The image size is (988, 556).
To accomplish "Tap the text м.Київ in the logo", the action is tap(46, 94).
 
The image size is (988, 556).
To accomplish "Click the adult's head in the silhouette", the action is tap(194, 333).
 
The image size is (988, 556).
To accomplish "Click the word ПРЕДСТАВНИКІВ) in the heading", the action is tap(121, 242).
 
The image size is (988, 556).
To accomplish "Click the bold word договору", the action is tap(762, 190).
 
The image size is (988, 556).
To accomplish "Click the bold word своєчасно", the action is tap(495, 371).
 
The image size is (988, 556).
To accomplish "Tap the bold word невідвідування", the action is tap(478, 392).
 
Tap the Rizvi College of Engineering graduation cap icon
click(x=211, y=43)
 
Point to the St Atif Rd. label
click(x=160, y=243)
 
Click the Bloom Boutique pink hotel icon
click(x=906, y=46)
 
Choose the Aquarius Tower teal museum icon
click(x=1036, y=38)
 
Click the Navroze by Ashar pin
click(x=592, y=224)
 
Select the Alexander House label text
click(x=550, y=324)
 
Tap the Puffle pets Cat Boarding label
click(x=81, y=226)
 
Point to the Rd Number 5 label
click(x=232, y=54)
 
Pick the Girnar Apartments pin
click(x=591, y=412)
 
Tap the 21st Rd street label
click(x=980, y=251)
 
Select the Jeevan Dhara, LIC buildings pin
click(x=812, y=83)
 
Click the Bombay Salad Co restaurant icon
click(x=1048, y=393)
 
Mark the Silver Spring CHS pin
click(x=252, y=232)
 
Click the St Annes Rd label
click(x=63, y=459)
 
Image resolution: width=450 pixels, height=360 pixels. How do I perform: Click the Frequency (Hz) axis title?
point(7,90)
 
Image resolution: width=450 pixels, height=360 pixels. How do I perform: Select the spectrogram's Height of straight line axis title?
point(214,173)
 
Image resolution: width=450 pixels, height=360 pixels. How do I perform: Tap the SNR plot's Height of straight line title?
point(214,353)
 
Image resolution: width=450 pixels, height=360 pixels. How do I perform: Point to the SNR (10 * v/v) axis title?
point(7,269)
====================
What you need to do:
Extract each line of the records that contains the string "word", treating uppercase and lowercase as different.

Full solution:
To accomplish "Click the word ПРЕДСТАВНИКІВ) in the heading", the action is tap(121, 242).
To accomplish "Click the bold word договору", the action is tap(762, 190).
To accomplish "Click the bold word своєчасно", the action is tap(495, 371).
To accomplish "Tap the bold word невідвідування", the action is tap(478, 392).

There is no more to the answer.